Following that update, in the leaf repos, we would most likely run cargo generate-lockfile. We might instead use cargo update <spec>. If there are locally defined or overridden versions, the default would be only to update portions of the lock file covered by the new view of the central lockfile. The more blunt cargo generate-lockfile should regenerate everything, first updating our view of the central lockfile and then resolving anything not specified within it. The preference is not clear since in practice we will strive to make them equivalent.

The use of <spec> is an RFC question, but my instinct is that this is a new kind of pkgid-spec. However, there is likely only one, and a flag or negative flag could serve the purpose as well. We can't use workspace since the leaves may be workspace repos.

Unlike Nix, Cargo will, in my expectation, have no need or desire to delegate versions to a summation of remote lockfiles. However, my use cases would never realize such a need, and that's an RFC question.

In practice, since pinning nixpkgs and pinning Rust dependencies are the same responsibility, and because they would occur simultaneously (so that we minimize the intersection of sets of updates), we would still have a repo named "pinning" that would now also control Rust dependencies too.

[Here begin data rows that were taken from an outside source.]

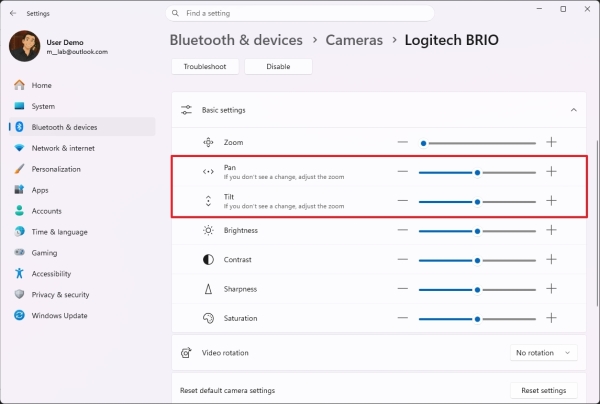Open the Video rotation dropdown
This screenshot has height=404, width=600.
543,353
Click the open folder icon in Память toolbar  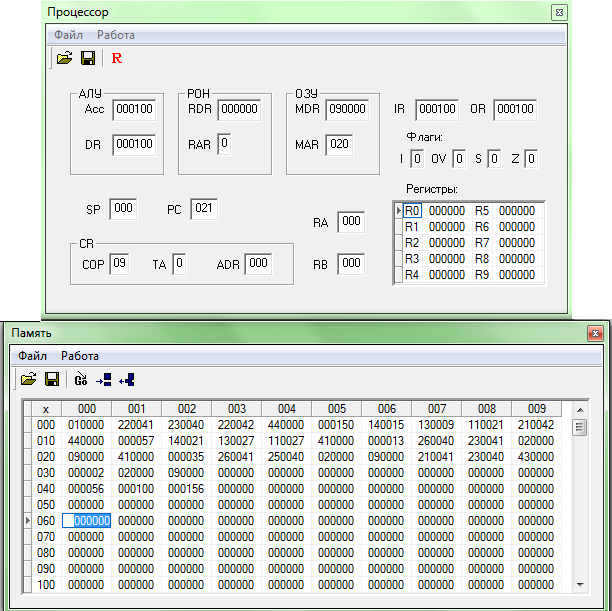(x=28, y=379)
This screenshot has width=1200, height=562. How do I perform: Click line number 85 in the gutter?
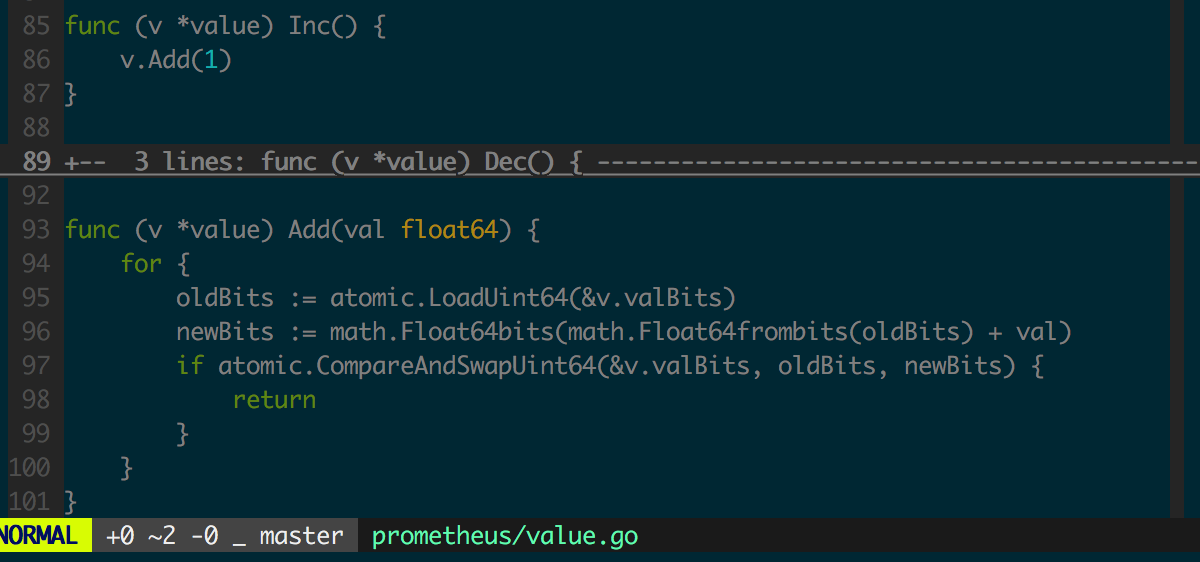[35, 26]
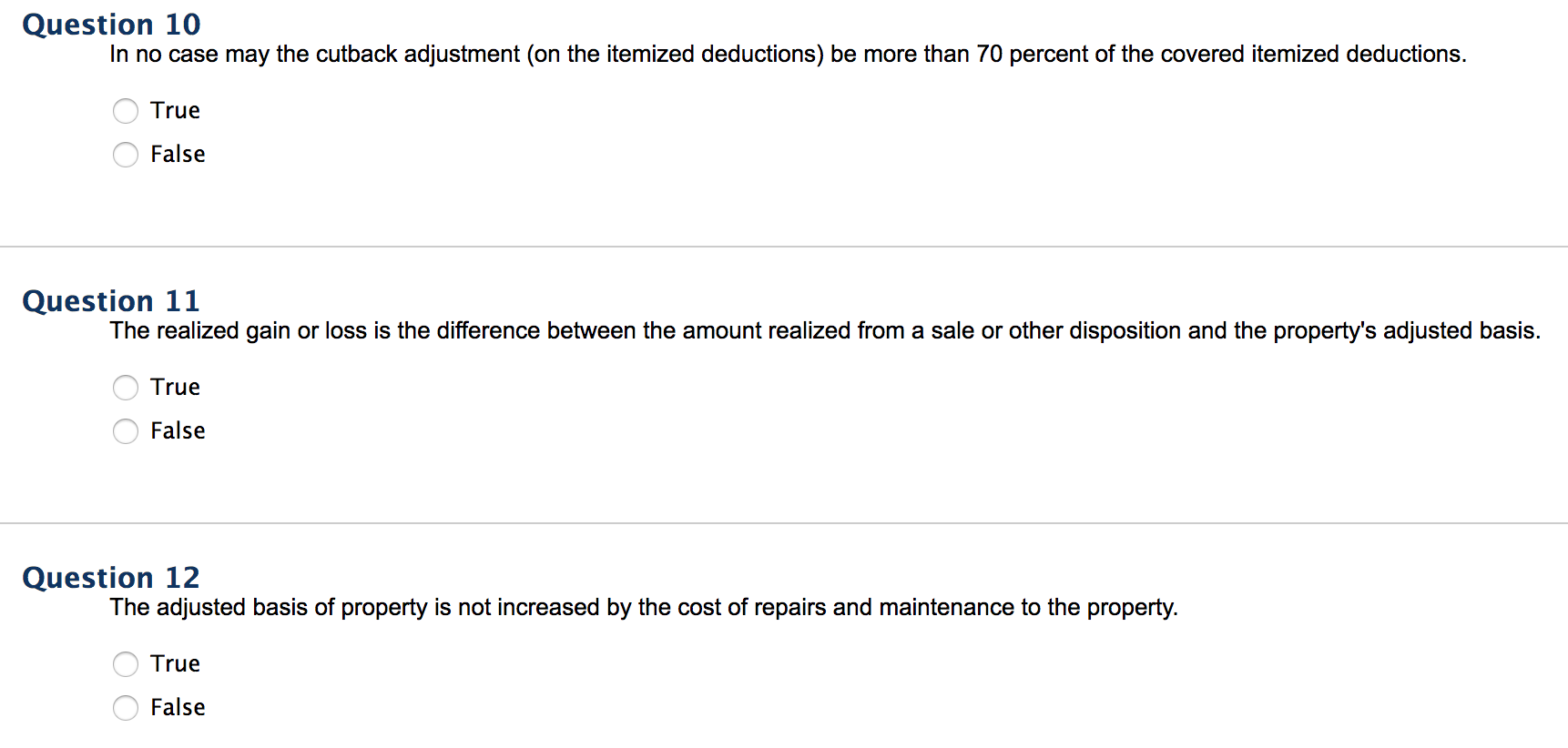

I would expect all options that allow overriding versions of indirect dependencies to be available in the remote workspace and for that to only affect the generated lockfile. The leaf repos would never care about the Cargo.toml, only the Cargo.lock.

It's been a while since I read about the resolver logic, so beware of false assumptions that slipped in.

I was not asking how you are managing your pinning but of preventing new bugs and variations of behavior. Do you review dependencies? Have test upgrades you do on core packages before updating the global set, etc.